Außerdem sollten Kapazitäten für die Auseinandersetzung mit Kritischer Psychologie, Politischer Psychologie, analytischer Sozialpsychologie und (queer-)feministischer Psychologie innerhalb der Grundlagen der Psychologie geschaffen werden. Insgesamt sind qualitative Methoden, kritische Reflexion und gesellschaftliche Einbettung im Studium zu stärken. Dazu gehören auch die Auseinandersetzung mit Psychiatriekritik und die Reflexion der gesellschaftlichen Ursachen für psychische Auffälligkeiten.
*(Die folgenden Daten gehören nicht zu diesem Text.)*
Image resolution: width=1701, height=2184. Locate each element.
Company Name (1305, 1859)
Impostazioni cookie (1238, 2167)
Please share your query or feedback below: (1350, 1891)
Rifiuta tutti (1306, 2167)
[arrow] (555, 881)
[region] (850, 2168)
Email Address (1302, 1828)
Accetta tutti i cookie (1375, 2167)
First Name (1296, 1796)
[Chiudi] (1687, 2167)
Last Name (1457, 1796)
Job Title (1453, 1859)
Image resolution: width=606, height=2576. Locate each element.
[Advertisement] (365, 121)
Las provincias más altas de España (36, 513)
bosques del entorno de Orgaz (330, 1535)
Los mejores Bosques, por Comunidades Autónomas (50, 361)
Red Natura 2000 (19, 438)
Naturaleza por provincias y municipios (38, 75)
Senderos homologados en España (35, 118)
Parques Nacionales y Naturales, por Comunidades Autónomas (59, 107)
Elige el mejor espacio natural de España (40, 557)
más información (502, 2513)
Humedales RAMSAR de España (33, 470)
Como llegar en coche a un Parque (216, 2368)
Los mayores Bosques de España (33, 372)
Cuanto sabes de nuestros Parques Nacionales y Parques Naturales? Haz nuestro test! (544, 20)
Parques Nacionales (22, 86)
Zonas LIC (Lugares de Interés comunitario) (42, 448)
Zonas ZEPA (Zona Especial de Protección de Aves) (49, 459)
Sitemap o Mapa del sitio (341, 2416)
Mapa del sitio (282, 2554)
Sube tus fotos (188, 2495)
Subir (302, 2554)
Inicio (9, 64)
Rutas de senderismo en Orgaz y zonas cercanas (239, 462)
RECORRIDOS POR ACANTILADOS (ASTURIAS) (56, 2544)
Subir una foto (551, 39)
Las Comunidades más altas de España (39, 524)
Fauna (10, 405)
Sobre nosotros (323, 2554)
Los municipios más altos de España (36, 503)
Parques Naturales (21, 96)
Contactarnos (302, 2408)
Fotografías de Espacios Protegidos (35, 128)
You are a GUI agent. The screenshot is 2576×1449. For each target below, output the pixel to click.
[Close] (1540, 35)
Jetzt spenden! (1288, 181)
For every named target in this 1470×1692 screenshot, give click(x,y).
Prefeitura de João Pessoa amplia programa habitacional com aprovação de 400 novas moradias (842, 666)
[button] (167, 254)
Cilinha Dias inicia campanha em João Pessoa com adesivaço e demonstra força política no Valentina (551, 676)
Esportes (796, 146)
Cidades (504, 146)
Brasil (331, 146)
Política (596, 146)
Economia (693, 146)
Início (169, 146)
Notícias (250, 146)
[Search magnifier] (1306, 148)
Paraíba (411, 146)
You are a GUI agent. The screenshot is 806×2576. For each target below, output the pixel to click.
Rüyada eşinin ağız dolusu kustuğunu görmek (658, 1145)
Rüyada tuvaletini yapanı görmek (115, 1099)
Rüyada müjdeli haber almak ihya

Psychische Erkrankungen haben nicht nur individuelle Ursachen, sondern sind im Zusammenhang mit sozialen und gesellschaftlichen Ursachen zu sehen. Prekäre Lebensverhältnisse, Stress am Arbeitsplatz, in der Universität, der Ausbildung oder in der Schule und eine zunehmend krisenhafte gesellschaftliche Entwicklung wirken sich auf die individuelle Gesundheit und insbesondere die psychische Gesundheit aus. Daher ist ein gesellschaftskritisches Verständnis von Psychologie und Psychotherapie vonnöten, das die gesellschaftspolitischen Kontexte und ihre Bedeutung für die Entstehung psychischer Beeinträchtigungen zu verstehen und zu verändern versucht. In Ergänzung zum kurativen Ansatz kommen bei einer kritischen, pluralen und transformativen Psychologie dringend notwendige präventive Handlungsperspektiven hinzu. Das gilt es zu stärken.